It can sometimes be a little overwhelming to think about all the different musical minutiae we have to be adept at when we’re mastering an instrument. Modern day music and music standards are demanding; we have to be able to play around our horns without fuss or struggle.
Of course, there will always be things we’re better at than others, and we can use our big brains to devise ways to make sure we hit all bases on the musical field. Today I’m going to start ‘simple’- with the three main variables of musical style: Dynamic level, range, and articulation.
In order to make sure I hit all possible combinations of these three, I’ve starting using my daily tunes in all 12 keys. First, I’ve identified three subsets in each category:
Range High Mid Low
Dynamics f-fff mp-mf ppp-p
Articulation smooth (slurred, legato) short (staccato) marked (marcato, sfz)
Each morning after I go through about 20 minutes of careful warm-up (long tones, slow slurs, flexibilities), I set up my drone mp3s and pick a simple tune to play in all twelve keys. For now, the key I start in is ‘fixed’- i.e., I pick on. This can also be randomized, of course, as could tempo. Or you could fix one or more of the above variables- freeze range and work on dynamics and articulation in the higher register; freeze range and articulation and work on dynamics on low, staccato notes, etc. Make sure you change it up the next time!
For an example, I’ll use Scottish song “Annie Laurie” as my tune today. The highest tone in this tune is the 3rd, and the lowest is the root an octave and a half below that. So if I choose “high” as my range card, I’ll start somewhere in what I consider my high range, F above the staff to D or Eb above it (depending on the day, this is about as high as I go).

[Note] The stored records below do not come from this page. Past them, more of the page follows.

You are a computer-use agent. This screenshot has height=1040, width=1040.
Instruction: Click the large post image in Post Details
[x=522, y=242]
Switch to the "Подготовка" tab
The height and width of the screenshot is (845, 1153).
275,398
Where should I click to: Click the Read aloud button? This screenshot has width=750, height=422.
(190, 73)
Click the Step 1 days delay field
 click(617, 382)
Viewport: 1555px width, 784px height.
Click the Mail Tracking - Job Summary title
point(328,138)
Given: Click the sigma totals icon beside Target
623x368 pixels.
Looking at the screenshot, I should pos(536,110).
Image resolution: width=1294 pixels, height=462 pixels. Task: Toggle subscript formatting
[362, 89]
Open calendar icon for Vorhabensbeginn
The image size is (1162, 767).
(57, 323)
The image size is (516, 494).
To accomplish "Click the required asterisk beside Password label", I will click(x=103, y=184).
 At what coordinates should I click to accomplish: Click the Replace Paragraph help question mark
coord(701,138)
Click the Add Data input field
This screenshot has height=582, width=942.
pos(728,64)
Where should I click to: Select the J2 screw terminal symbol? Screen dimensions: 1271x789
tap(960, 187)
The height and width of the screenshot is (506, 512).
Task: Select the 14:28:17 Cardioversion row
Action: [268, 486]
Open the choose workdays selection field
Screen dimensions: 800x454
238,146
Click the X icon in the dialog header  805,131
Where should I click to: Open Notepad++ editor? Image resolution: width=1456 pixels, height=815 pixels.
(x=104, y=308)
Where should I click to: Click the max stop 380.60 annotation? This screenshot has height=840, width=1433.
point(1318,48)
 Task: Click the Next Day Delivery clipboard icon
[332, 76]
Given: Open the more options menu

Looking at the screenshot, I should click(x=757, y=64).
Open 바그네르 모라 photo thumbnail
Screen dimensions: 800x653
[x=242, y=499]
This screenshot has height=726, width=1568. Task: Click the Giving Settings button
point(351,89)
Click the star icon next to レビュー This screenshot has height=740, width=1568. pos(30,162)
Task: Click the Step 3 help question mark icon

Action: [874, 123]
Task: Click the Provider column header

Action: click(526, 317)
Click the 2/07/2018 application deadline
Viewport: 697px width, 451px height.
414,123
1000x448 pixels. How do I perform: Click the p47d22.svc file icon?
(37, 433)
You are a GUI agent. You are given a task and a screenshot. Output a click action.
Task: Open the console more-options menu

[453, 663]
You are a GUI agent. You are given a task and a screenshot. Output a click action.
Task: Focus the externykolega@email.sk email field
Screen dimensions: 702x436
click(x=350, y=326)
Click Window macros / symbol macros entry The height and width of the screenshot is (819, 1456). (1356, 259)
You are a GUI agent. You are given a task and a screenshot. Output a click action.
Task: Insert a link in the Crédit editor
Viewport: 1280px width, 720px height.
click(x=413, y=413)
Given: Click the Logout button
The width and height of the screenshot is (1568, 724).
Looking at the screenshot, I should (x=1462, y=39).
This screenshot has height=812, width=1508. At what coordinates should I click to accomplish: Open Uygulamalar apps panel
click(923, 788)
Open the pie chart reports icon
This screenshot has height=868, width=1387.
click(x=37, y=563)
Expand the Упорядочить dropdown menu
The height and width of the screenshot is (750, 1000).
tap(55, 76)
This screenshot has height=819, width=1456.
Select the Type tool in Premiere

As you can hear from the video my upper register fights a bit at a soft dynamic. So I may consider freezing the range at high and the dynamic at soft for a few days to sort it out.
You can play around with this concept as it works best for you, and of course there are subsets within subsets in all three categories, but this is a great place to start if you need help organizing your practice and strengthening your routine.